Je vais traiter de la mutation rapide de l’open banking. La start-up suédoise Tink évolue pour faire face à une concurrence farouche et pour disposer d’une clientèle plus fournie.

Le rachat d’Eurobits Technologies en question

Le coût de l’opération s’lève à 15,5 millions d’euros. Tink a acquis l’agrégateur de comptes espagnol  pour profiter d’une meilleure connectivité.

Actuellement, Eurobits Technologies autorise l’accès rapide aux informations des comptes bancaires via une plateforme spécifique. La clientèle est principalement composée de fintech, de banques et autres institutions financières.

Créée en 2014 et siégeant à Madrid, Eurobits Technologie revendique la gestion d’environ 50 millions de demandes d’agrégation de compte mensuelles.

Les apports de la start-up Tink

Pour sa part, la start-up Tink s’adresse aux fintech et aux start-up. Tink œuvre dans le développement et le déploiement rapide des applications et des services de ses clients.

L’API dédié de Tink permet l’accès à des données financières agrégées, l’initiation de paiements. De plus, les transactions sont optimisées et il est possible de générer des outils de gestion financière propre.

L’objectif du rachat cible une connectivité renforcée et l’accès aux services d’initiation de paiement sans omettre l’accès facile aux données.

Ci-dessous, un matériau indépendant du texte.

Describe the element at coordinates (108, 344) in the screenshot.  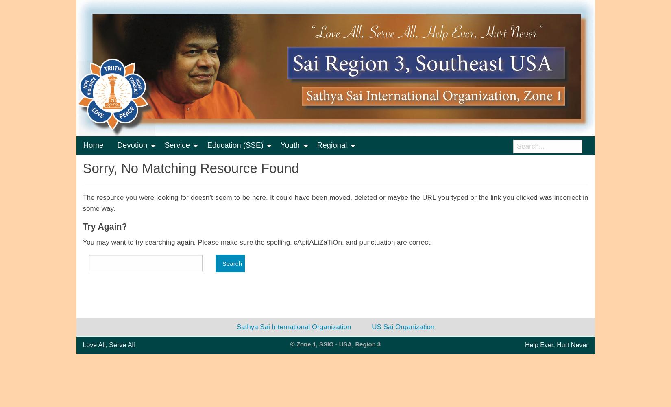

Les clients spécifiques de Tink

La start-up suédoise souhaite effectuer la couverture de 17 marchés situés en Europe et en Amérique Latine. Les clients historiques de l’enseigne incluent Paypal, BNP Paribas et Klarna.

Les nouveaux clients intègrent La Banque Postale, BBVA, Santander, Bankia. Il faut aussi ajouter Sabadell, Fintonic, Telefonica et National Bank of Greece.

Eurobits Technologies compte 54 salariés qui vont rejoindre l’équipe de Tink.

Les concurrents directs de Tink

Dans le secteur de l’open banking, les opérateurs se nomment Railsbank le britannique, le français Particeep, les allemands Solaris et Backbase ainsi que l’américain CrowdValley, sans oublier Visa.

Même si Tink n’est pas encore actif en France, des bureaux parisiens sont déjà présents. En janvier 2020, Tink a levé 90 millions d’euros.

En effet, les banques et autres services financiers doivent s’accommoder des bases solides technologiques. Cela permet de mettre en place une stratégie de produits propices pour les années futures.

Les soutiens et partenaires de Tink

Il s’agit du californien HMI Capital, de la Poste Italiane, du new-yorkais Insight Partners, de l’allemand Heartcore Capital. Il faut aussi inclure le néerlandais ABN AMRO Ventures et le capital risque Opera Tech Ventures de BNP Paribas.

Plus de 2 500 banques travaillent avec Tink. La jeune pousse emploie 300 salariés répartis dans 7 bureaux européens.